US exports plunged 9.6 percent in March — the biggest monthly decline on record — increasing the trade deficit to $44.4 billion as the coronavirus pandemic took hold, the Commerce Department reported Tuesday.
Imports also fell, but only by 6.2 percent, as transportation and shipping began to close down worldwide, causing the trade gap to jump nearly 12 percent from $39.9 billion in February.
“The declines in March exports and imports were, in part, due to the impact of COVID-19, as many businesses were operating at limited capacity or ceased operations completely, and the movement of travelers across borders was restricted,” the report said.
While widespread business shutdowns in the United States did not take hold until later in the month, transportation disruptions began earlier overseas.
Exports fell by $20 billion to $187.7 billion, while imports fell to $232 billion, according to the report.
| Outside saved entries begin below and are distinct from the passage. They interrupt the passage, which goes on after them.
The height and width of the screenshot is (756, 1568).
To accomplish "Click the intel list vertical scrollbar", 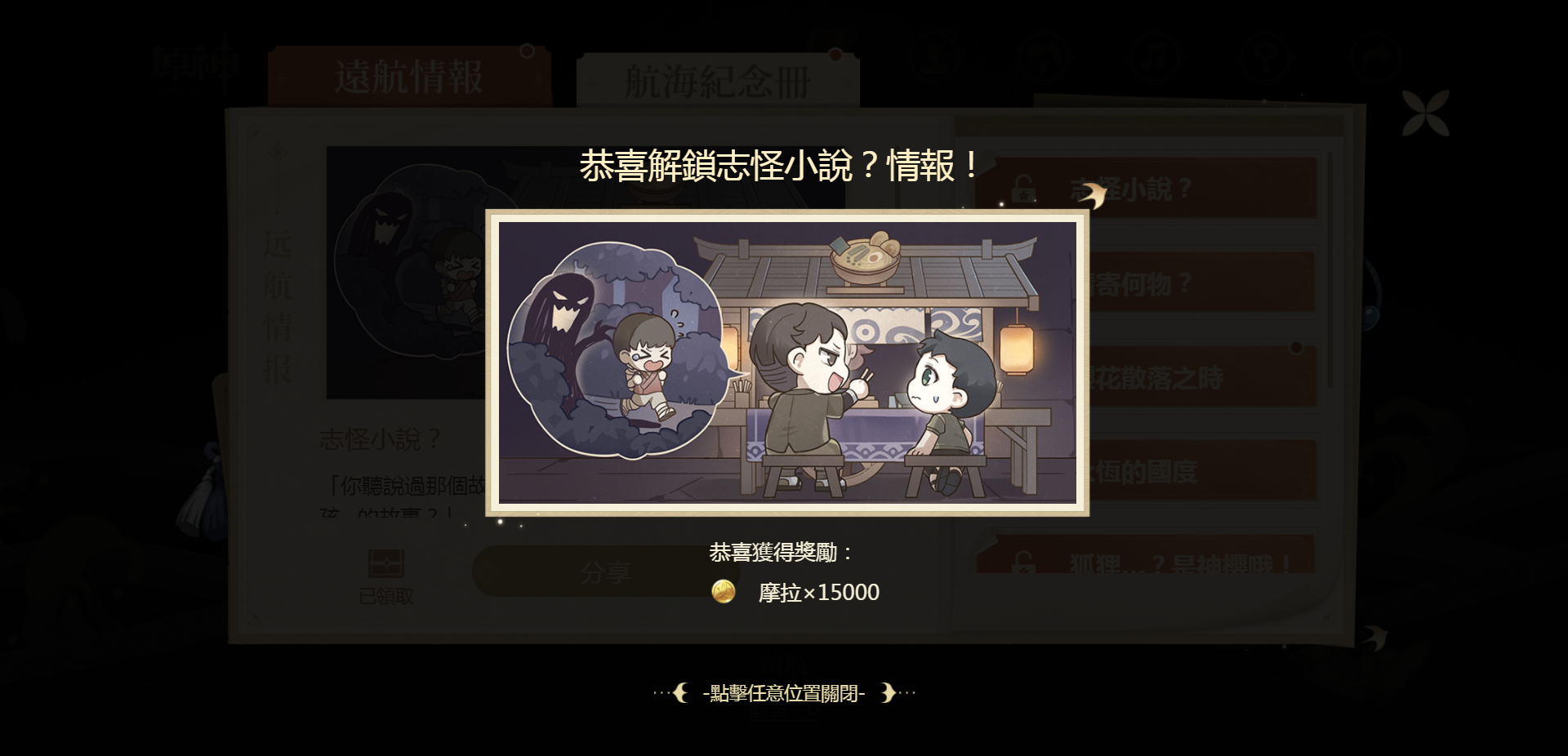I will pyautogui.click(x=1330, y=269).
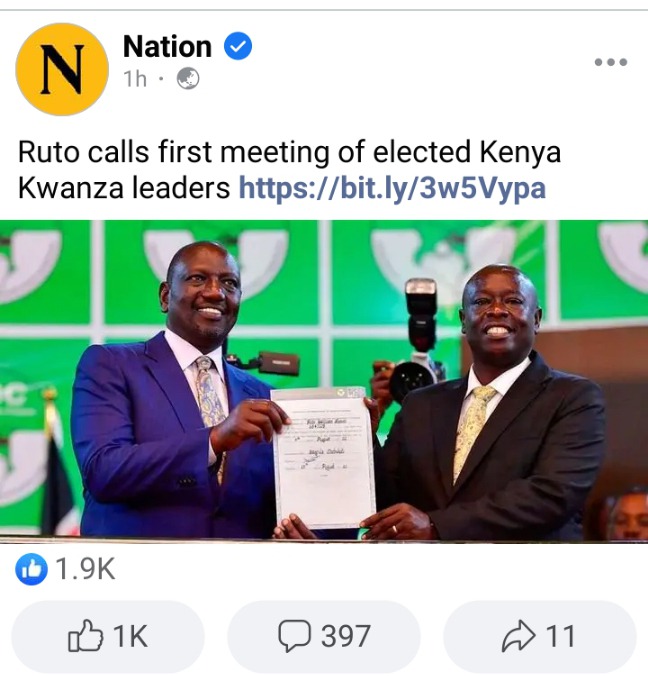
Task: Open the bit.ly/3w5Vypa link
Action: pos(392,188)
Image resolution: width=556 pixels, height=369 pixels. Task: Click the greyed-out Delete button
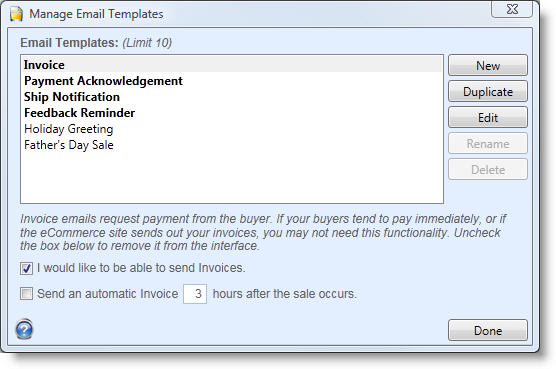488,169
The declines were seen across all categories, including a $1 billion drop in crude oil exports, while consumer goods imports like cellphones plunged $4 billion, and auto imports dropped $2.7 billion.
Falling imports meant the deficit with China on goods alone fell $4.2 billion in the month to $15.5 billion, the Commerce Department said.
For the first three months of the year, the trade gap fell 17.8 percent from the same period of 2019 to $129.7 billion.